Hello,
I am in the swing of developing a practical circuit that will measure open loop gain and phase of an amplifier. I have used two circuits on the bench:
(1) Using a non-inverting amplifier where the gain element is a capacitor (Cg) and a feedback resistor. Values are typically 0.1uF and 100k.
The problem with this circuit is that the cutoff frequency is relatively high so low frequency data is junk.
(2) Using a false summing junction circuit.
The problem I have seen with this circuit is a flattening out at high frequency and depending on the amplifier there is no zero crossing. The slope changes if I change the voltage divider ratio at the false summing junction and the inverting input.

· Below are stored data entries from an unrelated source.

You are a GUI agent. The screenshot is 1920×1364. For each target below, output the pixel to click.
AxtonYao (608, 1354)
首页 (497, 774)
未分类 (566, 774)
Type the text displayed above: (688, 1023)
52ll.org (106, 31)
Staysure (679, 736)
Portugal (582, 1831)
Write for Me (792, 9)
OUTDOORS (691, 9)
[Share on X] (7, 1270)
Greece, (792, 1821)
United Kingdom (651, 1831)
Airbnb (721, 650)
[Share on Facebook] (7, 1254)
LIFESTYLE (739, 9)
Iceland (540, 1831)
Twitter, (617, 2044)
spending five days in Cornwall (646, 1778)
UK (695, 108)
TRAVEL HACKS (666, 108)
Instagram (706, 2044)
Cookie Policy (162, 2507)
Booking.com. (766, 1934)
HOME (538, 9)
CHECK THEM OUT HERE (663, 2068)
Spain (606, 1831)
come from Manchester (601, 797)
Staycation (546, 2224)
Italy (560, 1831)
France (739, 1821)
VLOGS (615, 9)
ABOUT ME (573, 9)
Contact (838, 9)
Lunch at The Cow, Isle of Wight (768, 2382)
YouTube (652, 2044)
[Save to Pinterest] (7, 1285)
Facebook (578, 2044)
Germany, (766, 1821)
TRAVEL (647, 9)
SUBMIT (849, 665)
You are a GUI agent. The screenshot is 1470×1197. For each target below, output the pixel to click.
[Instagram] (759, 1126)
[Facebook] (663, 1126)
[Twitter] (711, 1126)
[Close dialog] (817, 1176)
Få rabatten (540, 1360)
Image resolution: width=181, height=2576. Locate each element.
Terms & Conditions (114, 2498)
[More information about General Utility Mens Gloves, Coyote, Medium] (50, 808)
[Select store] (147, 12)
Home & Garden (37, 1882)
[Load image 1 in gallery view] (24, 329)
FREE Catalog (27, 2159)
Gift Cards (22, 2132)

I rather use the false summing junction circuit since it can preserve low frequency data, but I am beduffled on how to ensure a 20dB slope over frequency. I believe the issue is the output resistance of the amplifier interacting with the feedback network. In fact, I put together a very simple spice model of an op-amp using several VCVS to model the GBWP, dominant pole, and output resistance. If I set the output resistance to 0 ohms then I get a perfect 20dB/dc slope.
I guess I could add another amplifier as a servo amp to decouple the DUT's output resistance from the feedback network, but what to do with the output resistance of the servo amp? It seems that I simply "moved" the problem.
The goal is fine tune circuits for stability measurements in my circuit designs. Since they are not mass production I have the luxury to do so.